▶ [EXERCISE OBJECTIVE] Extract only the lines running from the top of the entries to the line that holds "Given: Click the Share Screen green icon". Include that line and omit the pictures.

Collected data entries
┄┄┄┄┄┄┄┄┄┄
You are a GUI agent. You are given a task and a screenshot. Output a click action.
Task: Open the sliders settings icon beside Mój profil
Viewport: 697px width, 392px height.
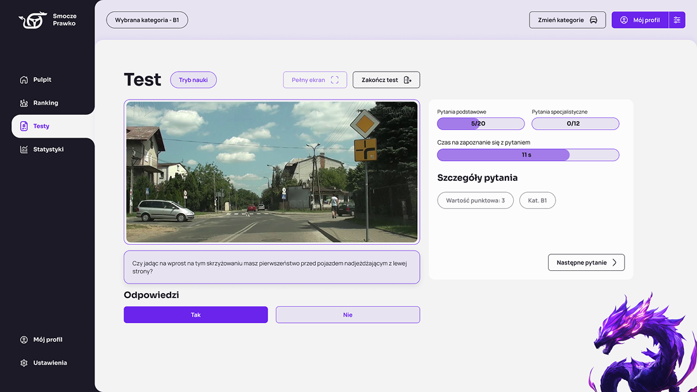(x=677, y=20)
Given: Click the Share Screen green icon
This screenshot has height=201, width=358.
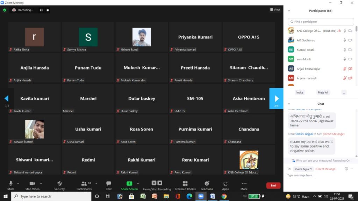Looking at the screenshot, I should tap(129, 184).
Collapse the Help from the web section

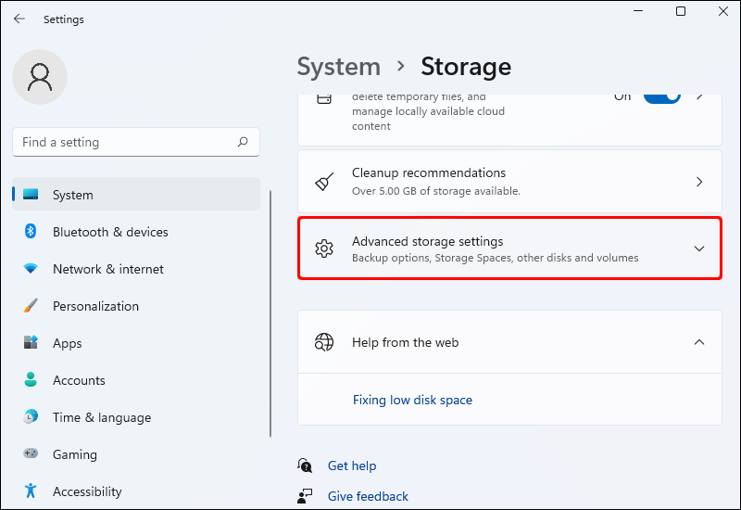pos(699,342)
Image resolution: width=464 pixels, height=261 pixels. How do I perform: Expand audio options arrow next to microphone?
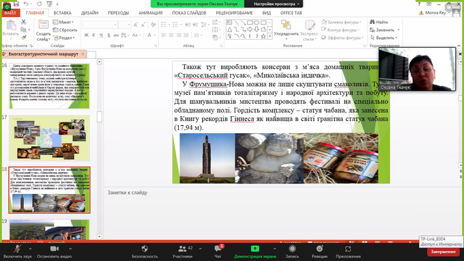click(x=30, y=249)
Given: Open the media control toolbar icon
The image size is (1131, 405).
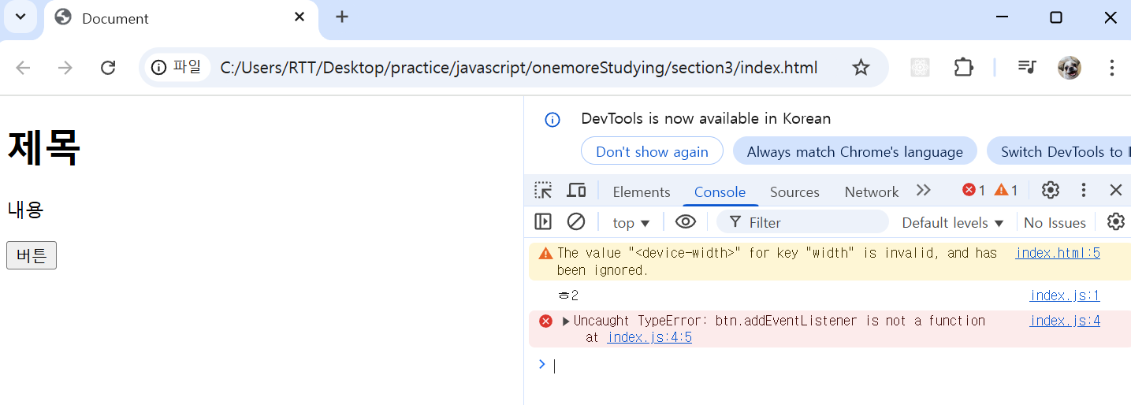Looking at the screenshot, I should [1026, 67].
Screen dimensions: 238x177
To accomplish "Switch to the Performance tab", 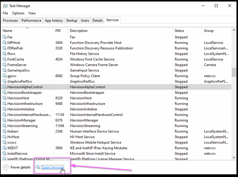I will (31, 20).
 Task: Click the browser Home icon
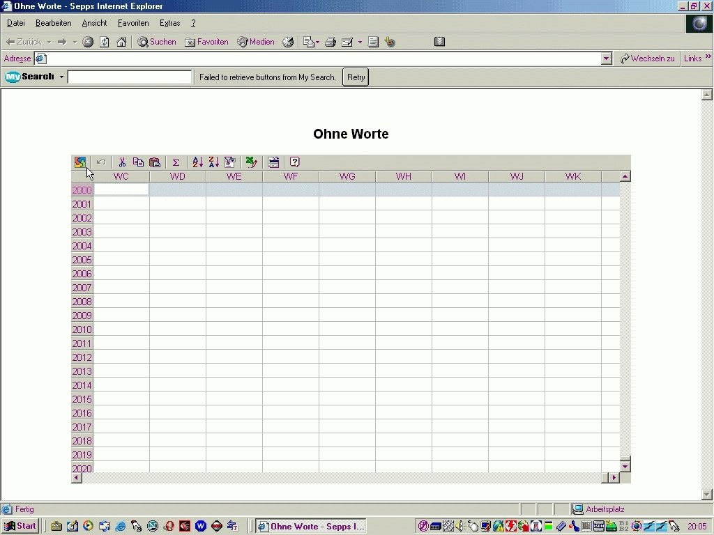121,42
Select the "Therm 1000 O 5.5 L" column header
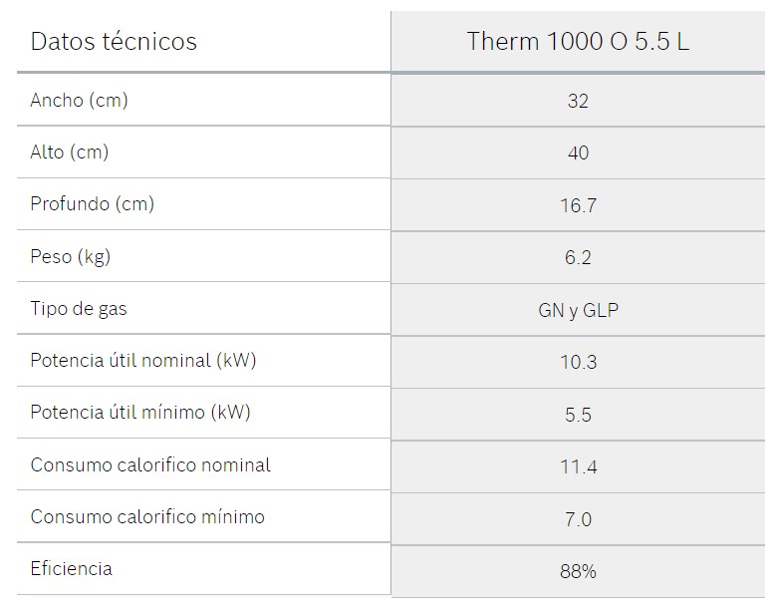 578,42
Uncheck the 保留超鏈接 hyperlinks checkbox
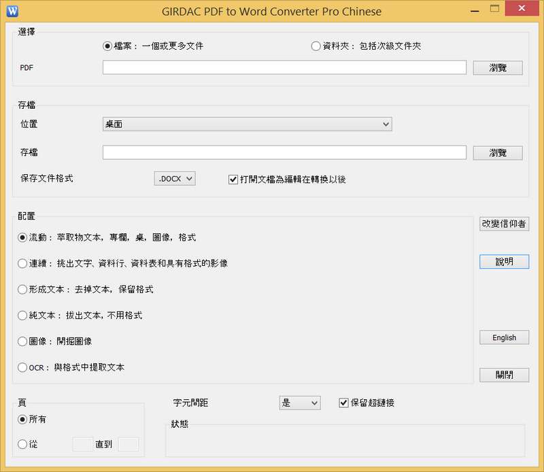Image resolution: width=544 pixels, height=472 pixels. click(x=343, y=403)
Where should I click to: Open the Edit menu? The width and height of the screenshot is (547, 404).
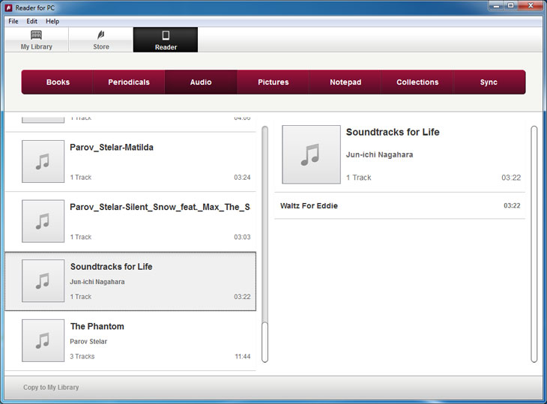(x=32, y=22)
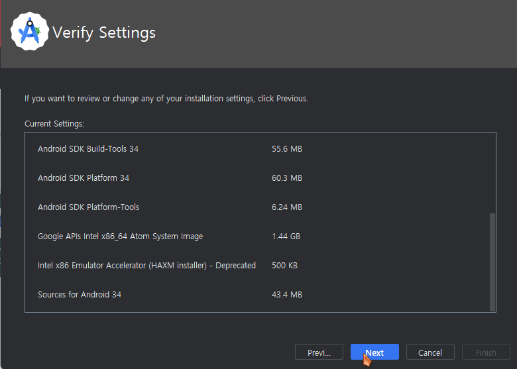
┄┄┄┄┄┄┄┄┄┄
▶ [RESULT]
You are a GUI agent. You are given a task and a screenshot. Output a click action.
Task: Open the sliders settings icon beside Mój profil
Viewport: 697px width, 392px height.
(x=677, y=20)
Given: Click the Share Screen green icon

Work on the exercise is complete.